ぼくにとって一年でいちばん山がきれいだと思うのは、紅葉ではなく、5月の新緑の時期だ。

それも雑木山がよい。

杉山は年中色がおんなじで鬱蒼としていておもしろくない。

雑木山は萌黄色から老緑まで絵筆で点々と色付けしたように、明るく鮮やかに映えている。気温も暖かくなってくるこの時期に、山を眺めているとなんともいえない活力がもらえる。

そんな山裾から毎朝、野菜の苗に水をやるのは、ぼくのこの時期の日課だ。

山を眺めてばかりいられない。ぼくの仕事はどちらかというと、足元を見ることだ。土から育つ植物によって暮らしているのであって、遠景は自然と共に暮らす中でのおまけにすぎない。
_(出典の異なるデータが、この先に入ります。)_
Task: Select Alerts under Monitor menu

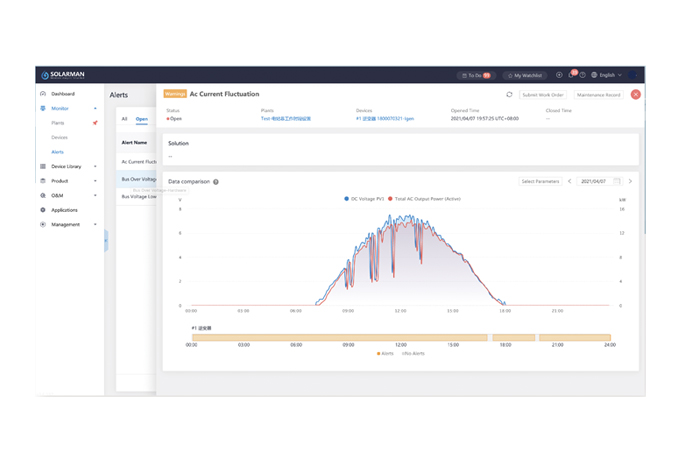Action: (57, 152)
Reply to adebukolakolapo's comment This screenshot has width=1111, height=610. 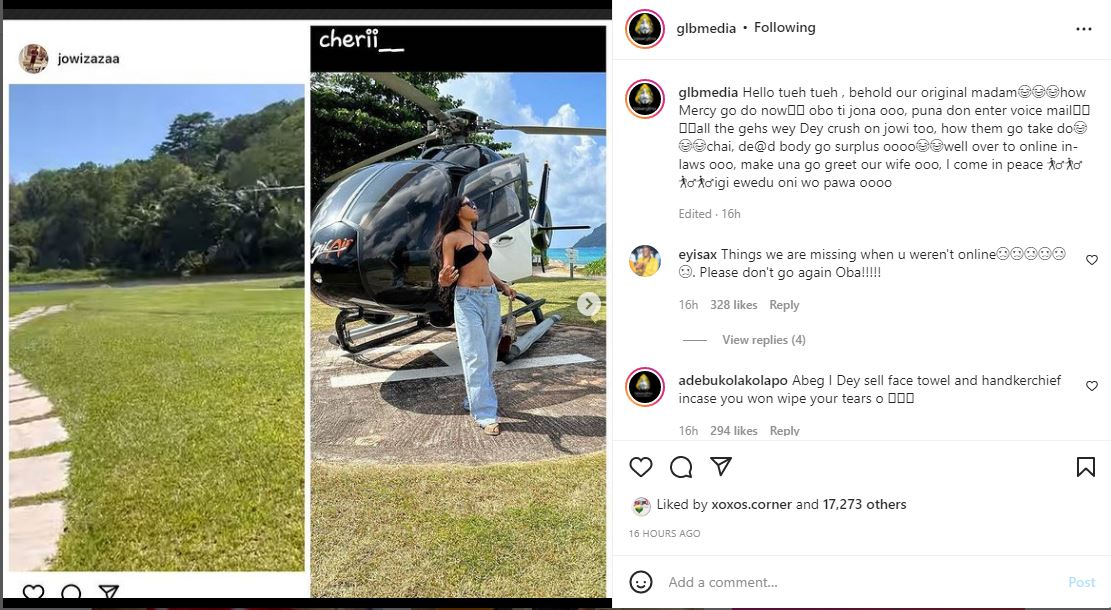click(x=784, y=431)
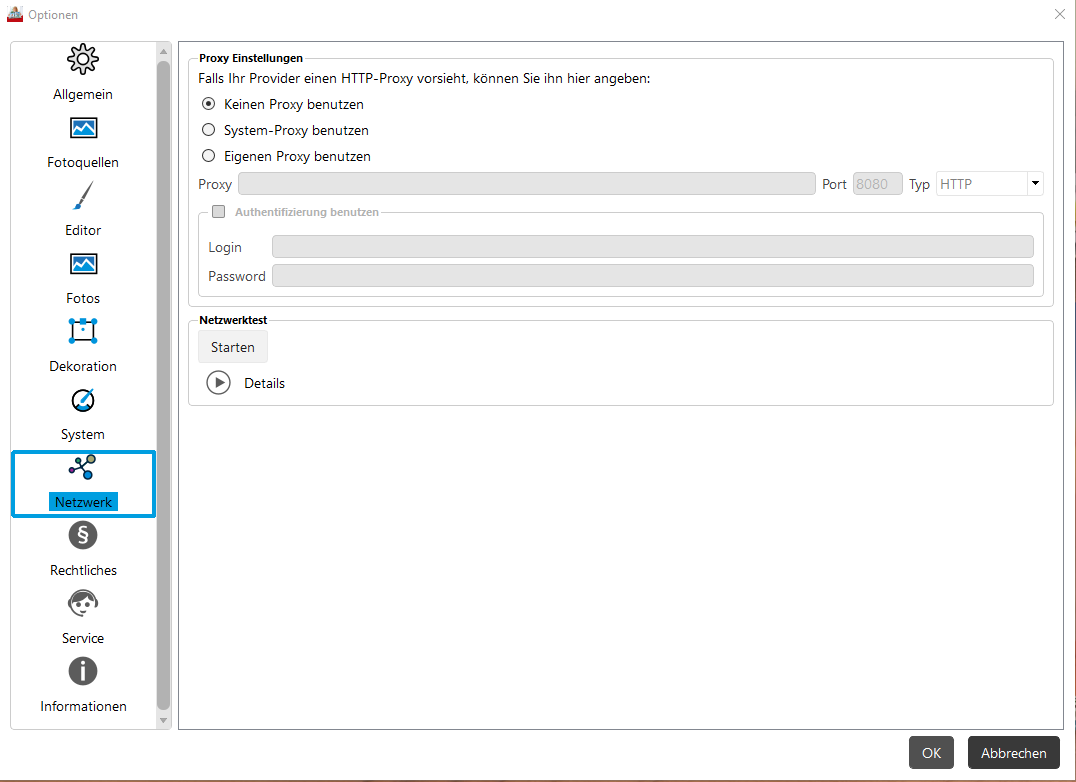
Task: Confirm settings with the OK button
Action: (931, 753)
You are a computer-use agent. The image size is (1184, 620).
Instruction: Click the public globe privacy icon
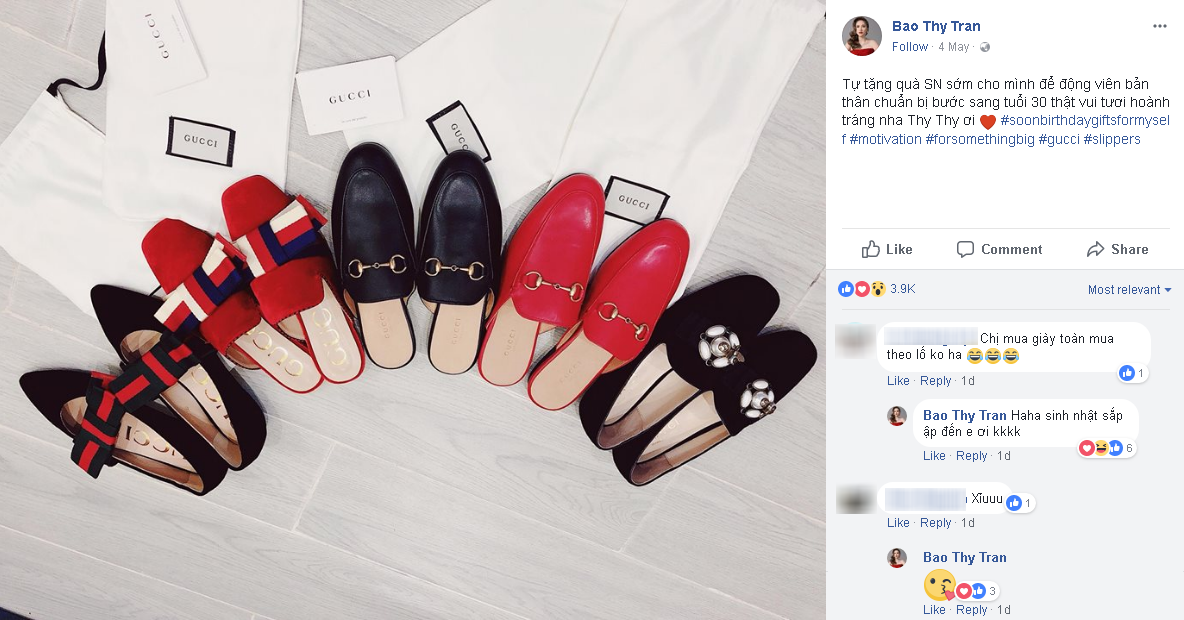point(985,47)
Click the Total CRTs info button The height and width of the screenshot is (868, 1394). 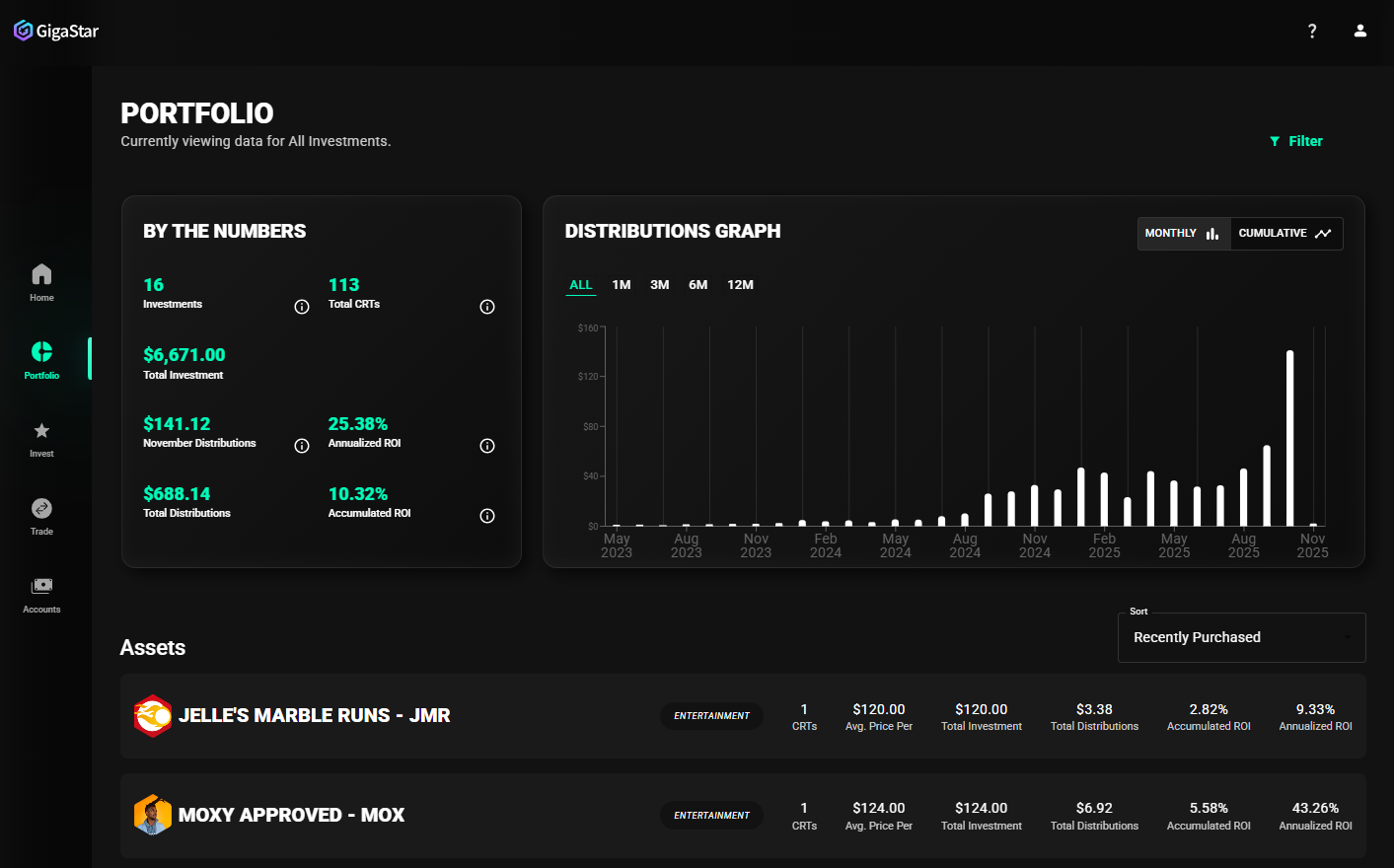pos(487,307)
そういえば今年、ホームセンターでイチゴの苗が100円で売られていた。見切りの特売品だったのだが、それをひと株買って帰って、鉢植えに移し替えた。

根が活着し始めたころを見計らって、化成肥料をほんのひとつまみ。

それで、野菜の苗と一緒に毎朝水やりをしている。

一週間前まで白い花を咲かせていたイチゴは、今や青い蕾をふくらませて、少しずつ色づきはじめている。

この時期になると、昨日と今日で明らかに成長しているのがわかるからおもしろい。

今年はほんの数粒ありつけるだけだろう。100円だと市場の相場と変わらないくらいしか収穫できない。

しかしイチゴはやろうと思えば無限増殖するのである。

イチゴはこの時期から、つるを伸ばす。このつるのことをランナーというのだけど、ひょろひょろと伸びたランナーは地面を張って、そこにまた根を張って株を増やす。

ちょうど根を張るであろうところへ新しい鉢を用意しておいて、そこに根付かせれば、ひとつから始まったイチゴの鉢植えが増えていくというわけだ。

来年にはイチゴ1パックぶんほどの収穫になって、もう一年がんばったら、イチゴ3~4パックぶんくらいは収穫できるだろう。

こうなると、100円の買い物はずいぶん安かったじゃないかと胸を張れる。

山の新緑を愛でるよりずいぶん現実的な話だ。